Coupled with a staggeringly high price to equity (P/E) ratio, this disparity has led many analysts to conclude that Tesla stock is significantly overvalued, with the lowest price predictions, namely those of J.P Morgan analyst Ryan Brinkman, coming in at about 220 USD per share (upon writing, TSLA is currently trading at 1114 USD). However, it should be stressed that, whilst Tesla stock has amassed somewhat of a cultish following, the original argument in favour of the high-flying automobile giant was always predicated upon its potential to become the cornerstone of an enormous market. A market that does not currently exist. Given this, the potential investor must weigh up the future of the electric vehicle (EV) industry: the key players, policy commitments and changing customer attitudes. Although the US and UK both have official mandates for the future growth of the EV market, such targets have been set, and fallen through, more than once in the past. It is also not clear that the public demand for EVs is such that a goal of this nature could feasibly be achieved, with a recent Pew Research survey suggesting that only 39% of US consumers would consider an EV when they next change vehicle.
As it stands, EVs contribute just 2% towards automobile sales, and with growing concerns about the feasibility of an all-electric automobile world, the future of the market is far from guaranteed.

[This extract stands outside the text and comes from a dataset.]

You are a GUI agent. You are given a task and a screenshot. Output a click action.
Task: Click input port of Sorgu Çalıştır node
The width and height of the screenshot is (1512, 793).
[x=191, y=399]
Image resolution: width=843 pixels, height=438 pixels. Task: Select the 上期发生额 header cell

This quarter’s earnings call should be taken as evidence that Tesla is on the right track and can stand firm on its own two feet. Nevertheless, investors should be wary of jumping on the Tesla trend and ensure that, if they are to do so, they approach the stock with the right motivations and mindset – a Tesla pullback in the coming months would not be a big surprise, but, arguably, neither would a Tesla-dominated EV industry in the future.